To understand the spatial variation of drought trend at annual SPI time scale, Sen’s slope values were interpolated for the entire country using Ordinary Kriging in ArcGIS (10.2) (Figure 7). Figure 7 (a) shows that Eastern part of the country (part of dry and intermediate zone) getting wetter whereas some part of dry, intermediate, and wet zone getting dryer according to the annual SPI time scale. Similarly, eastern segment of the country is getting wetter during the Maha cropping season. However, during Yala season, most parts of the country are getting dryer except far north and southwestern part. A similar trend was observed for the rainfall trend analysis for Yala and Maha season during the 1987–2017 period using MK test [35].

Previous studies have revealed that droughts are related to cyclic global teleconnections such as El Nino Southern Oscillation (ENSO) and Indian Ocean Dipole (IOD) [36, 37]. For example, De Silva and Hornberger [38] showed that there is high probability of occurrence of drought when both IOD and MEI (multivariate ENSO index) are positive and nonoccurrence of drought when both IOD and MEI are negative [38]. However, understanding the spatial variation of drought and their trends and frequency as recorded in the present study is also useful for the water resources planning in the country.
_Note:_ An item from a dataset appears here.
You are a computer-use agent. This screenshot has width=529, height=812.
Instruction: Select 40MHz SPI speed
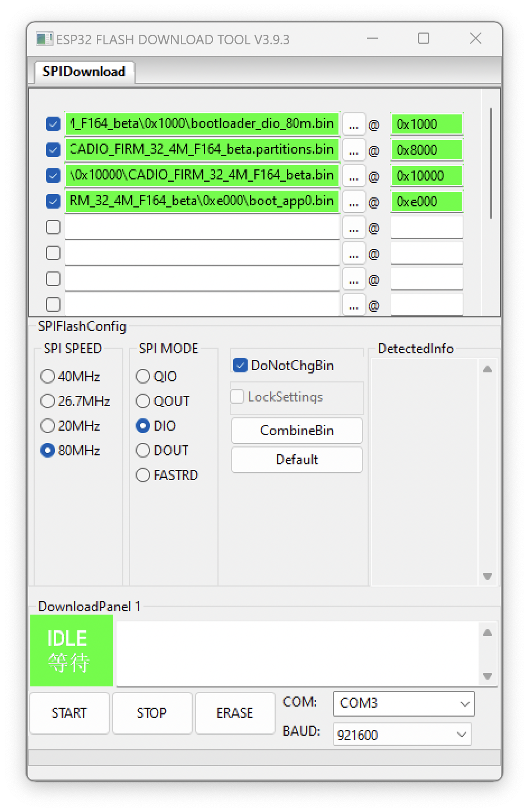click(x=48, y=376)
Water resources and agricultural planners need to analyze cyclic teleconnections, drought trend, and frequency in developing water resources and allocation of water for different sectors and planning crops for different zones of the country for the food security.

4. Conclusions

SPI was calculated at different time scales, but the analysis showed that more drought events (SPI ≤ −1) occurred at April–September time scale (Yala season) than the 3-month, 6-month (Maha season), and annual SPI time scales. During 1975-76 hydrological year, 52% of stations showed drought more than other years while 8 out of 54 stations showed extreme drought events during annual SPI time scale. Drought analysis based on crop season, there were moderate, severe or extreme drought events occurred in 1970-71, 1985-86, 1993-94, 1999-00, 2010-11, and 2012-13 hydrological years during Yala season (April-September) only. During July–September SPI time scale, all the stations during the 2015-16 hydrological year showed the SPI values below zero while 26 out of 54 stations showed the occurrence of extreme drought events.
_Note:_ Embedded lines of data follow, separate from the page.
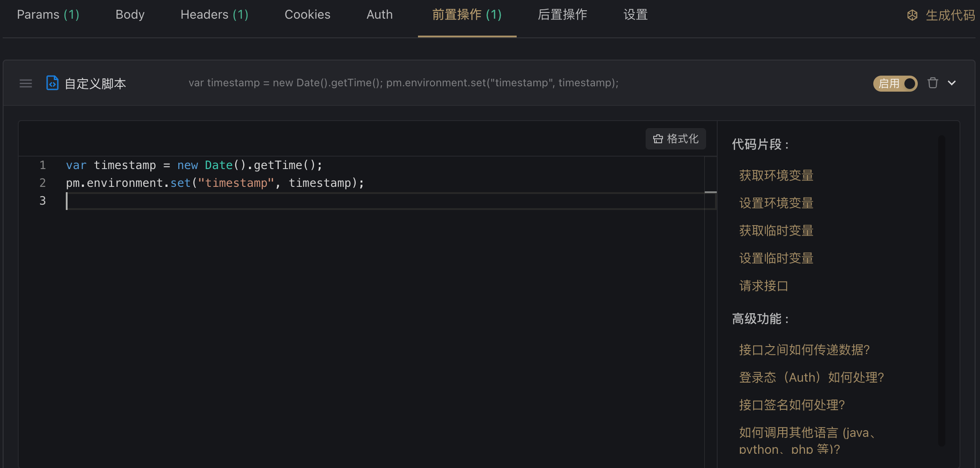Click the drag handle icon beside 自定义脚本
980x468 pixels.
tap(26, 83)
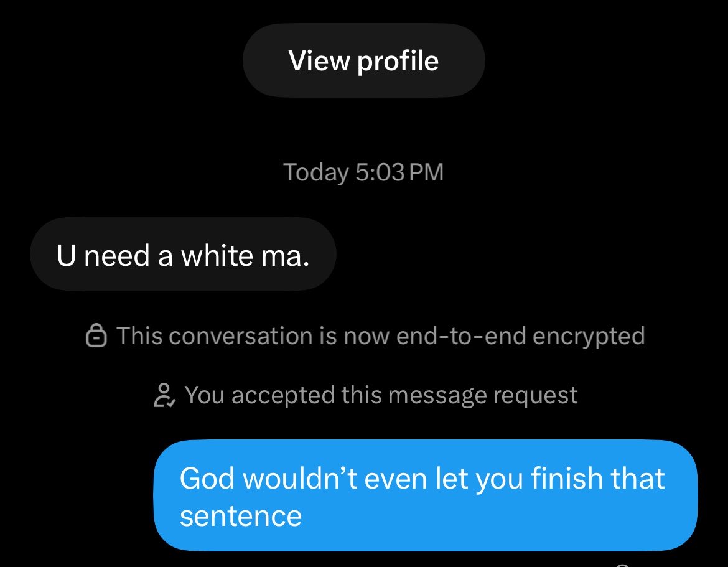Select the blue 'God wouldn't even let you finish' bubble
Image resolution: width=728 pixels, height=567 pixels.
(x=426, y=495)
Based on Thiessen polygon average rainfall, there were more frequent drought events in the dry zone (57%) than the wet (49%) and intermediate zones (47%) at the annual time scale. According to annual SPI time scale, stations in dry, intermediate, and wet zones showed more than 50% of the frequency of drought events at 72, 71, and 68% of stations, respectively. During Maha season, stations in dry and intermediate zones showed more than 50% of the frequency of drought events at 76% and 58% of stations, respectively, while the wet zone showed less than 50% of the frequency of drought at 59% of stations.
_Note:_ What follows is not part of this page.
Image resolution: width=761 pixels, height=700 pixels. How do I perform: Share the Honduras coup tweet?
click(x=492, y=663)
Based on the Mann–Kendall trend test, Allai, Avissawella, Chilaw, Hingurakgoda, and Nuwara Eliya stations showed a statistically significant decreasing trend during the Yala season. The spatial variation of drought trend showed that part of the dry, wet and intermediate zone located in Western and South-western getting dryer. Particularly, dry and part of the intermediate zone are getting dryer during the Yala cropping season. The results of this study suggest an immediate drought mitigation plan for drought-prone areas, especially for the Yala cropping season, for the reduction of the disaster of droughts.

Data Availability

The data are available at the Meteorological department of Sri Lanka data portal.

Conflicts of Interest

The authors declare that they have no conflicts of interest.